Fragmento de página:
========

Desde Macondo. SEPTIEMBRE SIN CUESTA

¡Ay, cómo echamos de menos la cuesta de septiembre! La temíamos, sí, pero se pasaba en cuatro días… y  ya está. Como los tiempos avanzan que es una barbaridad, ya no hay cuesta definida. Es el mismo doloroso ascender todo el año, y el mes en que nos hallamos ha perdido protagonismo.
          No nos valen ya conceptos como apretarse el cinturón, paliar los excesos del verano, apartar para el uniforme y los libros o estirar la vida del sofá o la lavadora a la espera de tiempos mejores. No es el mismo mes de siempre. No el que recordamos como inicio de curso, de recuperación de lo perdido en verano o de  ponernos deberes para lo que empieza.
          Porque septiembre siempre ha sido un mes de inicio, con los lógicos cambios del tiempo y los recuerdos, que empiezan a pesar si comparamos con la actualidad. Todos los septiembres tienen algo de incertidumbre y de nostalgia. De añoranza por aquellos otros de hace muchos años, y tan vivos en la memoria.
          Entonces, septiembre era agridulce, porque pesaba el recuerdo del verano salvaje y libre. Pero era esperanza. Era la vuelta a las aulas, zapatos nuevos (Gorila, con la pelotita verde), era ordenar apresuradamente las vivencias y las anécdotas de vacaciones que se agolpaban en la cabeza atropellándose para ser contadas; era la mezcla del temor a lo desconocido y del ansia por conocer.
          Septiembre era cartera nueva o heredada de tu hermana, lápices aún sin morder y cuadernos a veces reciclados y, con suerte, sin dos rayas, que te sentías muy mayor. Era la Virgen y el comienzo de la vendimia, el olor a mosto por las calles y los remolques cargados que, a menudo, nos regalaban un racimo de uva magullada y sucia de tierra.
          Era el mes con mayúsculas, el mes por excelencia, porque en septiembre empezaba todo. Hasta las Navidades, que veíamos ya tan cerca...

========

Registros de un conjunto de datos
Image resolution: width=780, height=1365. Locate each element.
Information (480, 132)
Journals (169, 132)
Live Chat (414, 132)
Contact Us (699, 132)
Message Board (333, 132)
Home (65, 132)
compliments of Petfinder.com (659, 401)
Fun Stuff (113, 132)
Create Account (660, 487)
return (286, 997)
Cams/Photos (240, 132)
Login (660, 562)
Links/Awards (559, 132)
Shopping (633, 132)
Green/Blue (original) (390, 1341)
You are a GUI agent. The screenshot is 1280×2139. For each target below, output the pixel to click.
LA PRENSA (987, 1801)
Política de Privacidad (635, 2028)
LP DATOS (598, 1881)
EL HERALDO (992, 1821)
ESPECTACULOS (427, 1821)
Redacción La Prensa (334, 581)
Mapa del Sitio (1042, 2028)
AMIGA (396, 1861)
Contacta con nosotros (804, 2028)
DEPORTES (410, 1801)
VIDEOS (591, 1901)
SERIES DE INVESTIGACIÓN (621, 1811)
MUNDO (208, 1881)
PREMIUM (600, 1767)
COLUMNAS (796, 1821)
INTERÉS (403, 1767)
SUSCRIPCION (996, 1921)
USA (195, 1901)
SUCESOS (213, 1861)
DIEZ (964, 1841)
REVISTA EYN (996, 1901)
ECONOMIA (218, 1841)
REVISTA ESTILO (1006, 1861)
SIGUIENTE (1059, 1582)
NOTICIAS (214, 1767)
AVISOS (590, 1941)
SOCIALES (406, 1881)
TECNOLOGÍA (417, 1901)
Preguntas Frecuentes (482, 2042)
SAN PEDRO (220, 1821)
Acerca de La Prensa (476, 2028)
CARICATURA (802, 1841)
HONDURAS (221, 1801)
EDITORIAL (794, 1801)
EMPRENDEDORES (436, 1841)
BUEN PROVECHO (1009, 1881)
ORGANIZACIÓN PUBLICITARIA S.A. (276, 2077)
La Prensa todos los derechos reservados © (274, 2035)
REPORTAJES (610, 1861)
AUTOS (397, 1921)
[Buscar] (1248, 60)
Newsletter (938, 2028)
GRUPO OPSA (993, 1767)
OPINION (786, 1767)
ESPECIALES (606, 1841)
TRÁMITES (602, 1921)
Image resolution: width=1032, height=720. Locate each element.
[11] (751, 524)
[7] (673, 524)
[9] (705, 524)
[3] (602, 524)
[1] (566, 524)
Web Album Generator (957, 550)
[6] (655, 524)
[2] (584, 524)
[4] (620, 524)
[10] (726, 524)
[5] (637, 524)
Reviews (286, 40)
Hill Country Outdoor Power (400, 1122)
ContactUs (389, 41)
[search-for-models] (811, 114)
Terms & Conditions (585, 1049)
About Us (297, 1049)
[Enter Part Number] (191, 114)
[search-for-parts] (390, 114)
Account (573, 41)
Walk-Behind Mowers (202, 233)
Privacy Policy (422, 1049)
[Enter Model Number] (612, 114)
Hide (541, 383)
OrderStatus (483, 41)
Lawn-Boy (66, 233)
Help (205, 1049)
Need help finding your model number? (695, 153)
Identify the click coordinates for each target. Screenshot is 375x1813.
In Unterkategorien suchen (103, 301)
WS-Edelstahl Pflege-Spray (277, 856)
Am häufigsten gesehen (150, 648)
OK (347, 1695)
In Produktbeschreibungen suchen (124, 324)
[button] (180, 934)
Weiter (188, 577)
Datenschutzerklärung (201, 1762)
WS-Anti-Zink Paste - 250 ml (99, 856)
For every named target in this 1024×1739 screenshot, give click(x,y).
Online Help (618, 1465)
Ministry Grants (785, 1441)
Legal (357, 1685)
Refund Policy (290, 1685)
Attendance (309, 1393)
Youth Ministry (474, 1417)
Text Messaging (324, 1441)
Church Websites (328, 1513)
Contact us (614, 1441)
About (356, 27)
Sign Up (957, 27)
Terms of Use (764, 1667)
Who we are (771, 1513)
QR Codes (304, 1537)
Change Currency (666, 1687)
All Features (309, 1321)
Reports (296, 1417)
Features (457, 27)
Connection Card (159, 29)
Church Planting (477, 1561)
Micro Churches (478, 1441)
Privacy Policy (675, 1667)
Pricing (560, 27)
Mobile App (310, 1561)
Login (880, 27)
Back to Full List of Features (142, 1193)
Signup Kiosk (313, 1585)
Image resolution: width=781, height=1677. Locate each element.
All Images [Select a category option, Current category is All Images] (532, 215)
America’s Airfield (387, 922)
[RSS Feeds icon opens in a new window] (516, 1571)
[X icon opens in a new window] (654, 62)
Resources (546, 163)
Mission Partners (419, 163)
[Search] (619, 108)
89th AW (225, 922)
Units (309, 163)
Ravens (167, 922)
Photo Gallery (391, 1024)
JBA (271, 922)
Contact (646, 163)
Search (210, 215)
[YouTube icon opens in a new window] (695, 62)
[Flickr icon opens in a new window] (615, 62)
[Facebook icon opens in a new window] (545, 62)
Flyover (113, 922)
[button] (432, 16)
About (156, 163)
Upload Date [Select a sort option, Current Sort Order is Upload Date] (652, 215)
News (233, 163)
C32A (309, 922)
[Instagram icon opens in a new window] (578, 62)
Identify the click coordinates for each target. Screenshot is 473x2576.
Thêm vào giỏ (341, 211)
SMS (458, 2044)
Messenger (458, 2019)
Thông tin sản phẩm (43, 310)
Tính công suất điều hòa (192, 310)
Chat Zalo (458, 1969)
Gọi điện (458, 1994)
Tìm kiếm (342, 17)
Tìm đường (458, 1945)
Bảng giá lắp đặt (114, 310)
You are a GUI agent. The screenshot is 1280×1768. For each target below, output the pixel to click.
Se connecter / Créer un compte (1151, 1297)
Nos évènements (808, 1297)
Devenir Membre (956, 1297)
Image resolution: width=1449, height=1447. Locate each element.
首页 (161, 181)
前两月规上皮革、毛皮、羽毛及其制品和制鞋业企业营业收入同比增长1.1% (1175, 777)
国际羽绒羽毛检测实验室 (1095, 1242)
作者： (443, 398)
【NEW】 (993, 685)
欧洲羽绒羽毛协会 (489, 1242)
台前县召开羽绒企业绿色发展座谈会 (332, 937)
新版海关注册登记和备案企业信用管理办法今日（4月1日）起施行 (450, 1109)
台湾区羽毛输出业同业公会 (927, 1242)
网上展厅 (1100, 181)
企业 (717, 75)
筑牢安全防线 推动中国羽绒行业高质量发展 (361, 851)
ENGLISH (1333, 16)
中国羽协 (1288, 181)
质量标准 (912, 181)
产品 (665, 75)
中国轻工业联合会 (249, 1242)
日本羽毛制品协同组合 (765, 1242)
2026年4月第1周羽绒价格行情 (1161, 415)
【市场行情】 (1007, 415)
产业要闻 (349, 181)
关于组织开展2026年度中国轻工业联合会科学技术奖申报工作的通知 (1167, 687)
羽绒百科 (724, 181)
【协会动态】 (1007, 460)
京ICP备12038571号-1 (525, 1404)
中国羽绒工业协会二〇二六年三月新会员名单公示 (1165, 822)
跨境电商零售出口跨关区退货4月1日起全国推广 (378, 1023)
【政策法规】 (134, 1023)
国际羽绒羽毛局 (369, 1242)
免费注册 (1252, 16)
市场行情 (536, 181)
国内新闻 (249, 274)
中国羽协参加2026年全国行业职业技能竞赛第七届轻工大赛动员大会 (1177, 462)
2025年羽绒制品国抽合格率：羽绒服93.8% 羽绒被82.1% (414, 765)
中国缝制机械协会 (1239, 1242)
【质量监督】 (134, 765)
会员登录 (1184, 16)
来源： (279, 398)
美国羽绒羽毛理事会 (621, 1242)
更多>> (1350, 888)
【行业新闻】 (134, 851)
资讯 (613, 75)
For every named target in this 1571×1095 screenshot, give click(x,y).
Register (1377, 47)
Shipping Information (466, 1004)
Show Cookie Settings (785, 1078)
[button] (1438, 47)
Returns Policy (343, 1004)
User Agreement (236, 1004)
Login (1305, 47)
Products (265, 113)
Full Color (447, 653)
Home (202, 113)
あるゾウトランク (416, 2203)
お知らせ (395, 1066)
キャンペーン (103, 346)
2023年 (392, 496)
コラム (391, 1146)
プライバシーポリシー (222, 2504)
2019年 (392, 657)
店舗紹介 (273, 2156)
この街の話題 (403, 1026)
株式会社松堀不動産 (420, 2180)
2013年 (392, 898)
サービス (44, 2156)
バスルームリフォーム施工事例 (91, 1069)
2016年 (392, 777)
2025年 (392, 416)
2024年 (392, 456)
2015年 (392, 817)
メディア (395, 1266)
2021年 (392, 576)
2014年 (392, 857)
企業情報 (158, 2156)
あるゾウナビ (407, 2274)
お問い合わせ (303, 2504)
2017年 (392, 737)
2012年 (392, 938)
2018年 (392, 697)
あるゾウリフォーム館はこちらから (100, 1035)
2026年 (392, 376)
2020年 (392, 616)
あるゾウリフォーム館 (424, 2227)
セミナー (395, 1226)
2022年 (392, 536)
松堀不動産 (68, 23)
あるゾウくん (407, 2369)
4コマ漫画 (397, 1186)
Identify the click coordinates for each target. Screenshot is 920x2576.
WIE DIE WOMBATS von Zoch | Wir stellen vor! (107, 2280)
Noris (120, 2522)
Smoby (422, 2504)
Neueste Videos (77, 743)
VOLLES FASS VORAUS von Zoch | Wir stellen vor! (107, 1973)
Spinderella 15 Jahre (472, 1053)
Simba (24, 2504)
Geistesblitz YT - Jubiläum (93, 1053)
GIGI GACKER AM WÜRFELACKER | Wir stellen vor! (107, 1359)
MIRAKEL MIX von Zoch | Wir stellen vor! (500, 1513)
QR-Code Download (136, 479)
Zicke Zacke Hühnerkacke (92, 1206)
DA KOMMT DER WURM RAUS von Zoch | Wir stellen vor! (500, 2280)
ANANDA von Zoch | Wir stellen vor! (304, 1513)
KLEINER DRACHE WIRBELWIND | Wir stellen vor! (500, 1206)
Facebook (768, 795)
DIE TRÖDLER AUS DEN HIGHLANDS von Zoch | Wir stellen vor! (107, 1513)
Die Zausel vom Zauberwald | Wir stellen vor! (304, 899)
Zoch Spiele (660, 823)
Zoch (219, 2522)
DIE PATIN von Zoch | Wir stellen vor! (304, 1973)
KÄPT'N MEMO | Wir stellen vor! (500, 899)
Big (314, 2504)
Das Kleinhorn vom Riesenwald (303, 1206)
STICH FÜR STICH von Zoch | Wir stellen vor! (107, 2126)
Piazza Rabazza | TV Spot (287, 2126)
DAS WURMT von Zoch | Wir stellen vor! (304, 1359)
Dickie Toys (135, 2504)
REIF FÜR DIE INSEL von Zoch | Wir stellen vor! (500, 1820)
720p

========

Ejercicios propuestos:
1. Copia de nuevo el fragmento del texto sobre septiembre que empieza en las palabras "Entonces, septiembre era" y termina tras "ansia por conocer.", cambiando "esperanza" por "ilusión".
2. Según el texto sobre septiembre, ¿cómo eran los zapatos nuevos de la vuelta a las aulas?
3. Prosigue el texto sobre septiembre a partir de su última frase.

Soluciones:
1.
Entonces, septiembre era agridulce, porque pesaba el recuerdo del verano salvaje y libre. Pero era ilusión. Era la vuelta a las aulas, zapatos nuevos (Gorila, con la pelotita verde), era ordenar apresuradamente las vivencias y las anécdotas de vacaciones que se agolpaban en la cabeza atropellándose para ser contadas; era la mezcla del temor a lo desconocido y del ansia por conocer.

2. Gorila, con la pelotita verde.

3.
          Crecimos, y septiembre siguió siendo el principio. El Instituto empezaba en octubre y la Universidad, a veces casi en noviembre. Pero ningún mes podía quitarle el protagonismo. El otoño, el curso político, la vuelta al trabajo tras el verano, los días más cortos, las noches más largas...
          Creo que todos hemos amado y odiado septiembre casi por igual en las distintas etapas de nuestras vidas, y ahora... No sé cómo definir este mes con tantas cosas pendientes y, sin embargo, tan cotidianas, tan de todos los días.  Es un septiembre raro, tal vez porque también agosto, y julio, han sido diferentes. O porque a estas alturas de la vida, nada empieza ni acaba del todo.
          El año político empieza incierto, crispado,  y prometiendo más crispación, que hay elecciones a la vuelta de la esquina. Pero las caras resignadas, un tanto aburridas,  han sustituido a la expectación que brillaba en los ojos cada septiembre de aquellos años felices.  La vida se arrastra por las calles de Macondo y la gente la ve pasar sin alegría. Pasa y ya está.
           No huele a libros sin forrar porque no hay asignaturas nuevas. Son las de siempre, las mismas aulas, los mismos profesores… Como si no hubiéramos aprobado nada y repitiéramos curso. No hay sensación de comienzo de nada y, tal vez por eso, hayan venido a mi memoria esos otros septiembres, los que eran como debían ser. Los de entonces.
           Ni ellos, ni nosotros, somos ya los mismos. No hay ni cuesta.